# Task brief:
The answer must consist solely of the lines from the one containing "Where should I click to: Click the globe" through the last line of the records, set down exactly and without any pictures.
Top of Data to use
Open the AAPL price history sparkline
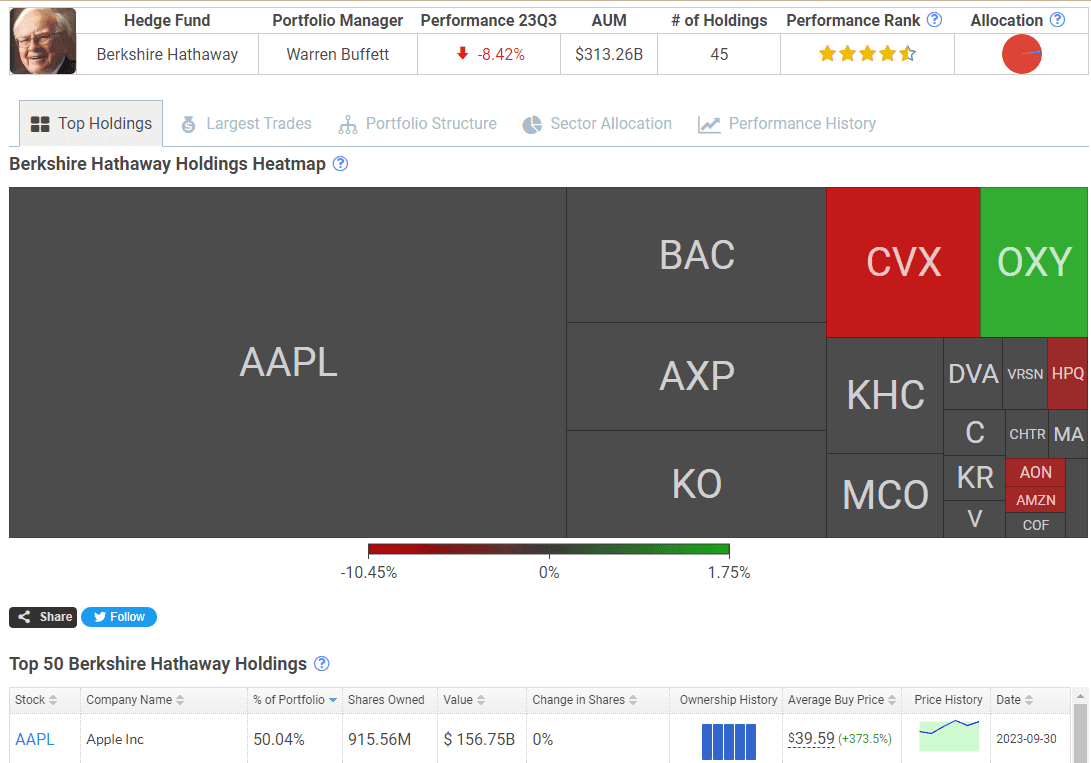Screen dimensions: 1091x763 coord(948,736)
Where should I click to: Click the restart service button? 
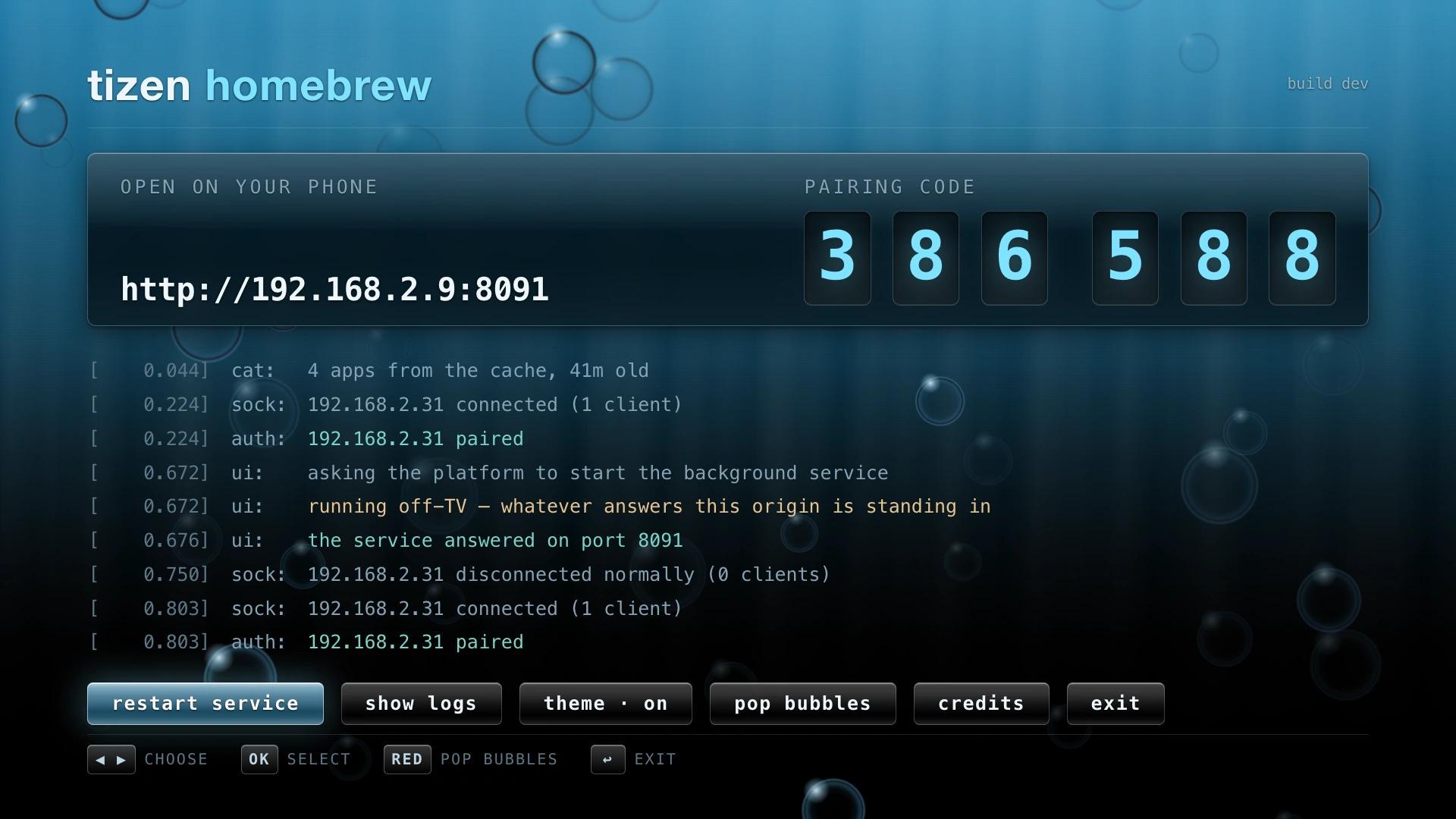(206, 704)
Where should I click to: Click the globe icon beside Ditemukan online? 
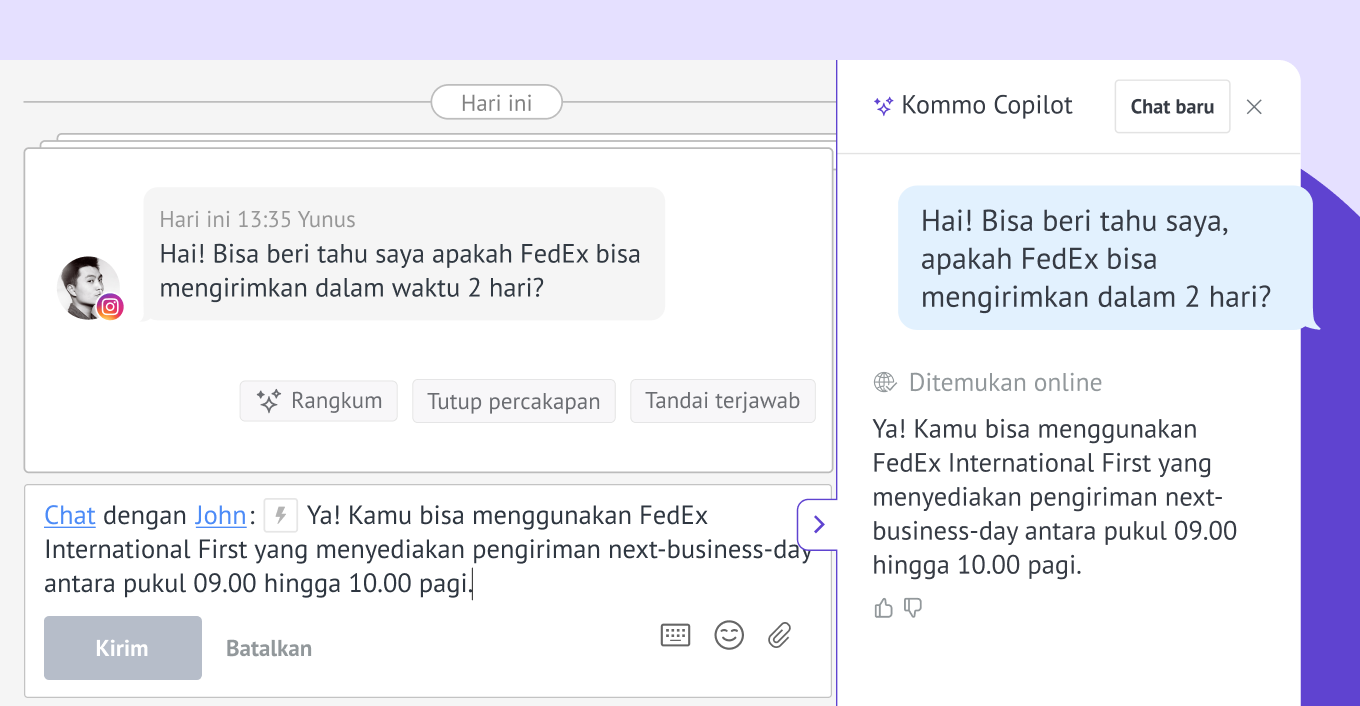point(884,382)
Bottom of Data to use
# Exercise answer:
Where should I click to: Click the globe icon beside Ditemukan online? 
point(884,382)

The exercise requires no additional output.